Was den Film ausmacht: dass die Ermordete selbst ihre Geschichte erzählt. Als Tote, wie in Billy Wilders „Boulevard der Dämmerung“. Und damit auch alles kommentieren kann …
… und politisch inkorrekt sein darf und muss!
War von Anfang an klar, wenn, dann müssen Sie das so erzählen?
Ja. Wir wollten keine Dokumentation machen. Kein Gerichtsdrama und keinen Betroffenheitsfilm. Wir wollten von Menschen erzählen. Sonst wird immer nur von den Tätern erzählt, wir erzählen jetzt von einer Frau, die eigentlich das Opfer ist, die sich aber nie als solches gesehen hat. Wir wissen alle, dass sie ermordet wurde. Also dachten wir: Fangen wir doch gleich damit an. Und lassen wir dann sie ihre Geschichte erzählen. Wofür wir dann auch eine ganz eigene, innovative und sehr lebendige Filmsprache entwickelt haben.
Grandios ist Almila Bagriacik in der Hauptrolle. Wie kamen Sie auf sie? Man kennt sie aus den neuen Kieler „Tatorten“. Aber als Sie gecastet haben, gab es die Folgen wohl noch nicht?
Die wurden da gerade gedreht. Wir waren uns einig, es muss jemand sein, der absolut authentisch ist. Almila kam wegen eines Nachtdrehs völlig übermüdet ins Casting. Aber dann spielte sie vor, und es war, als fiele eine Schale von ihr ab, sie schlüpfte sofort in eine uneitle, natürliche Rolle. Und Aynurs Stimme floss durch diese junge Frau einfach hindurch. Natürlich haben wir später in der Maske noch eine gewisse Ähnlichkeit herzustellen versucht, aber ich hatte das Gefühl, sie hatte zu dieser Person sofort einen ganz persönlichen Draht. Almila wird über die Grenzen hinaus ihren Weg machen, sie ist ein Bollwerk.
Sie haben teils wirklich in den Kiezen gedreht, in denen das alles passiert ist. War das schwierig, fühlte man sich da auch beobachtet?

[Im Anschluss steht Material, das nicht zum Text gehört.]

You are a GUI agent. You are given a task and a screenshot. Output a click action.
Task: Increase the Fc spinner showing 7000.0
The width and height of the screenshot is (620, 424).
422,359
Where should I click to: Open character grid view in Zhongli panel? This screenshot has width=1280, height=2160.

Klar wurden wir beobachtet. Aber das war auch ganz bewegend. In dem Block, in dem Aynur gelebt hat, sind Leute aus ihren Wohnungen gekommen und haben sich erinnert, haben uns ihre Eindrücke geschildert und geweint.
Gab es auch Widerstand?
Wir haben sehr bewusst unterm Radar gedreht. Und wurden von türkischer Security begleitet. Da war anfangs eine große Distanz, dass ich da als Deutsche, als Frau einen Film gedreht habe. Aber am Ende waren die beseelt. Weil es im Film nicht nur um die Muslime geht, die diese strengen Werte verfolgen, weil es einen differenzierten Blick auf diese Geschichte gab. Und plötzlich haben alle diskutiert, das war sehr interessant.

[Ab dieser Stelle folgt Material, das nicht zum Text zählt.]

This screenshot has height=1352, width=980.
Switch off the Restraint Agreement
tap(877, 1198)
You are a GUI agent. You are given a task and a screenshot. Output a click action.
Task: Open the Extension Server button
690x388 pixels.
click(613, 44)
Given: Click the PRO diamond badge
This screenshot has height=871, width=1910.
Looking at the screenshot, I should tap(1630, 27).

Legt man so einen Film eigentlich auch Anwälten vor? Um auf Nummer Sicher zu gehen?
Ja, unbedingt. Der Film ist rauf und runter gecheckt worden. Wir haben auch viele Namen verändert, auch aus Respekt vor denen, die für Aynur ausgesagt haben und deshalb bis heute im Zeugenschutzstand leben. Die Dialoge basieren auf den Gerichtsakten. Dass z.B. Aynur gesagt hat: „Ich ficke, wen ich will“, ist eine Aussage des Bruders vor Gericht. Wir haben das alles vorab rechtlich abgesichert, das war unser Fundament.

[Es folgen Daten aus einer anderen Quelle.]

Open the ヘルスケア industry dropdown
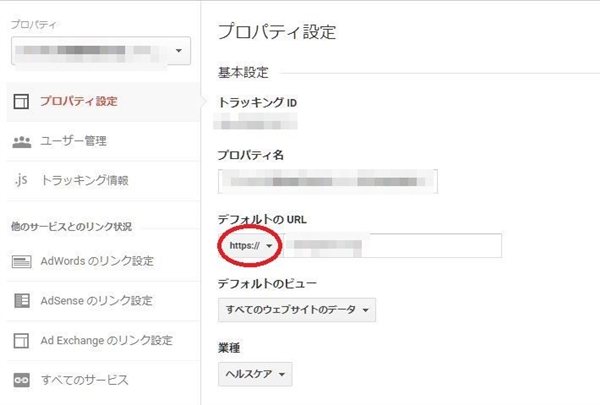Screen dimensions: 600x405 click(255, 375)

Der Film endet nicht, wie er beginnt, mit dem Mord. War Ihnen das wichtig, dass es am Ende trotz des erdschweren Themas auch etwas Hoffnung auf Gerechtigkeit gibt?
Uns war vor allem wichtig, nicht mit einer Statistik zu enden, wie viele sogenannte Ehrenmorde es schon gab oder wie viele Deutschtürkinnen zwangsverheiratet werden. Wir wollten mit einer Liebeserklärung enden. Wir wollten trotz all der Dunkelheit auch etwas Licht am Ende zeigen. Und wenn es uns gelingt, dass ein paar Menschen, inklusive ihr Sohn, diesen Film schauen und sehen, wie sehr diese Frau ihren Sohn geliebt und für ihr freies Leben gekämpft hat, dann ist uns doch was gelungen.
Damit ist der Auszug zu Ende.